1. “In the beginning God created the heaven and the earth.

2. And the earth was without form and void; and darkness was upon the face of the deep. And the spirit of God moved upon the face of the waters.”

On comparing the fragment of the first tablet of the Creation with the extract from Damascius, we do not find any statement as to there being two principles at first called Tauthe and Apason, and these producing Moymis, but in the Creation tablet the first existence is called Mummu Tiamatu, a name meaning “the chaos of the deep.” The compound Mummu Tiamatu, in fact, combines the two names Moymis and Tauthe of Damascius. Tiamatu must also be the same as the Thalatth of Berosus, which we are expressly told was the sea. It should, therefore, be corrected to Thavatth, as M. Lenormant proposed some years ago. It is evident that, according to the notion of the Babylonians, the sea was the origin of all things, and this also agrees with the statement of Genesis i. 2. where the chaotic waters are called tĕhôm, “the deep,” the same word as the Tiamat of the Creation text and the Tauthe of Damascius.

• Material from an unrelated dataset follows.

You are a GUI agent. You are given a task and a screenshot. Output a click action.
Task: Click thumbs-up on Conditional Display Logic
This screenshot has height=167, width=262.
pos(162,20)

The Assyrian word Mummu is probably connected with the Hebrew mĕhûmâh, confusion, its Accadian equivalent being Umun. Besides the name of the chaotic deep called tĕhôm in Genesis, which is, as has been said, evidently the Tiamat of the Creation text, we have in Genesis the word tohû, waste, desolate, or formless, applied to this chaos. The correspondence between the inscription and Genesis is complete, since both state that a watery chaos preceded the creation, and formed, in fact, the origin and groundwork of the universe. We have here not only an agreement in sense, but, what is rarer, the same word used in both narratives as the name of this chaos, and given also in the account of Damascius.

Next we have in the inscription the creation of the gods Lakhmu and Lakhamu; these are male and female personifications of motion and production, and correspond to the Dache and Dachus of Damascius, and the moving rûakh, the wind, or spirit of Genesis. The next stage in the creation was the production of Sar and Kisar, representing the upper expanse and the lower expanse, and corresponding with the Assorus and Kissare of Damascius. The resemblance in these names is probably even closer than is here represented, since Sar is generally read Assur as a deity in later times, being an ordinary symbol for the supreme god of the Assyrians.

So far as can be made out from the mutilated text, the next step in the creation of the universe was (as in Damascius) the generation of the three great gods, Anu, Elum, and Hea, the Anus, Illinus, and Aus of that writer. Anu here symbolizes the heaven, Elum the earth, and Hea the sea.

It is probable that the inscription went on to relate the generation of the other gods, and then passed to the successive acts of creation by which the world was fashioned.

The successive forms Lakhmu and Lakhamu, Sar and Kisar, are represented in some of the lists of the gods as names or manifestations of Anu and Anatu. These lists were compiled at a time when a school of monotheists had risen in Chaldea, and an attempt was made on the part of its adherents to resolve the various deities of the popular creed into forms of “the one god” Anu. In each case there appears to be a male and female principle, which principles combine in the formation of the universe.

As has been already remarked, the conception of a male and female principle was due to the Semites. Hence it is clear that the system of cosmology embodied in these Creation tablets was of Semitic and not Accadian origin.

The resemblance between the extract from Damascius and the account in the Creation tablet as to the successive stages or forms of the Creation, is striking, and leaves no doubt about the source of the quotation from the Greek writer.